The domestic gas market has 6 Bcf/d — or 10% — more gas in the system than at the same time last year, and “that is a recipe for disaster,” said analysts J. Marshall Adkins and Christopher Butschek in the firm’s “Stat of the Week.”

“The combination of strong supply growth and rapidly declining demand has caused an ugly natural gas outlook to turn much worse,” wrote the duo. “Economic concerns in the U.S. are now weighing heavily on industrial and power generation demand, while the worldwide recession has depressed all commodity prices, effectively eliminating any fuel-switching incentives. Altogether, these changes have dramatically darkened our near-term outlook on natural gas…”

The analysts’ expectations for a near-50% reduction in the rig count “will likely be too little, too late for 2009 gas prices,” but it may be enough to balance the market by 2010. “Accordingly, we have initialized a 2010 forecast of $8/Mcf.”

In early September Raymond James analysts predicted that 2009 gas prices would average around $6.75/Mcf, which at the time was about $3 below consensus estimates (see Daily GPI, Sept. 9).
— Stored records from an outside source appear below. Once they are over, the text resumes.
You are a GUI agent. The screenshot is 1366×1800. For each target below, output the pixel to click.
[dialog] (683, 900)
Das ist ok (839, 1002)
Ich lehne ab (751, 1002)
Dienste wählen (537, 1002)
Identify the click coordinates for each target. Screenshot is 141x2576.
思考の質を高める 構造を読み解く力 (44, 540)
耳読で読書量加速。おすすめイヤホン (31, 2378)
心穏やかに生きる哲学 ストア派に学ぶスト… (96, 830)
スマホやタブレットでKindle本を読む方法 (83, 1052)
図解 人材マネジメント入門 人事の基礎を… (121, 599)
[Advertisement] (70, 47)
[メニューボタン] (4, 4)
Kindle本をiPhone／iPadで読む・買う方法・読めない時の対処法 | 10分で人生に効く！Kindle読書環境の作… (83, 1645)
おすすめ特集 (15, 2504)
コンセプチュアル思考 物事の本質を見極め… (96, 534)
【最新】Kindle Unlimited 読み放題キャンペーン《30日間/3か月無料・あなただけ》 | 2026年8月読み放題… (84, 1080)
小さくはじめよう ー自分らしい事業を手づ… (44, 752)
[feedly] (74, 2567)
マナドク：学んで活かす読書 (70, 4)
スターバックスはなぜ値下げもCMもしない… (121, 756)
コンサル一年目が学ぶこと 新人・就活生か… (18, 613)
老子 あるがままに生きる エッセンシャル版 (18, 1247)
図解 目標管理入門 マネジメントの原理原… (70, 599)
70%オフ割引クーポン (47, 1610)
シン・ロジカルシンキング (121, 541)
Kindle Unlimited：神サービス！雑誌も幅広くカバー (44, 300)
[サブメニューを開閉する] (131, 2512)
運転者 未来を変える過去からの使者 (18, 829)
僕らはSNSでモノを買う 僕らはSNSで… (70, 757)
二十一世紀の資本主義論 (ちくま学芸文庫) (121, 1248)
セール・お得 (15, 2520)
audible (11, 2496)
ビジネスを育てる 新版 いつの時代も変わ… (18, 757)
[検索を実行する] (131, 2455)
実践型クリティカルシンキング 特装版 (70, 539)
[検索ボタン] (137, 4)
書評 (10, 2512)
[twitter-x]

Since then gas fundamentals have only gotten worse, said the duo.

“Now we have a demand problem,” said Adkins and Butschek. “Earlier this year, we thought an unusually cold winter could possibly save 2009 natural gas prices. Now we are going to see significant natural gas production shut-ins and regional price collapses regardless of winter weather.”

Consensus estimates by energy analysts are around $7.50/Mcf but “they are still way too high,” said the analysts. Given the deteriorating economy, gas prices likely will be closer to $5, and “we expect to see certain regional gas prices (Rockies and Midcontinent) fall well below $2/Mcf next year to force producers to shut in production. Can you say U-G-L-Y?”